▸ **SELECTED EXCERPT**:
Model modular content using linked content items
In many cases, products share the same features or bring customers similar benefits. For example, a Fast access to funds benefit, or a Travel insurance product feature can be linked to multiple banking products.
To avoid content duplication, you can create a Product Benefits content type with fields like benefit description, benefit icon or image, and target audience. Then, you can create a Product Features content type with fields for feature name, feature description, options for specialized display cases (checkbox), and feature priority.
Editors will use combined content selector in the Product content type to link multiple features and benefits.

This approach lets the team reuse components across products. When they update, for example, the benefit’s description or icon in one place, all products that reference it automatically get the update.

Editors can display the product data, including benefits and features, in widgets when need, as shown in the following custom Product comparator widget on the Kbank demo site.

Store product images as Media file content items with proper alt text for accessibility and SEO. Link these media files to your Product using the Combined content selector.
Find more details about modeling reusable product SKUs in a dedicated material.

▸ **DATA EXCERPT**:

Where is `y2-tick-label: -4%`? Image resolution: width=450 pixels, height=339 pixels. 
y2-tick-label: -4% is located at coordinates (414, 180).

▸ **WORK REQUEST A**:
In the text on linked content items, which fields does the Product Benefits content type have?
▸ **WORK REQUEST B**:
Say whether each statement agrees with the text on linked content items, giving yes or no with the deciding words quoted from it: (i) Product images should be stored as Media file content items with proper alt text. (ii) Updating a benefit's icon means editing each product that uses it separately. (iii) The Product Features content type includes a field for feature priority.
Answer using only the text on linked content items, not the material.

▸ **EXERCISE ANSWER A**:
Benefit description, benefit icon or image, and target audience.

▸ **EXERCISE ANSWER B**:
(i) Yes: "Store product images as Media file content items with proper alt text for accessibility and SEO."
(ii) No: "all products that reference it automatically get the update."
(iii) Yes: "options for specialized display cases (checkbox), and feature priority."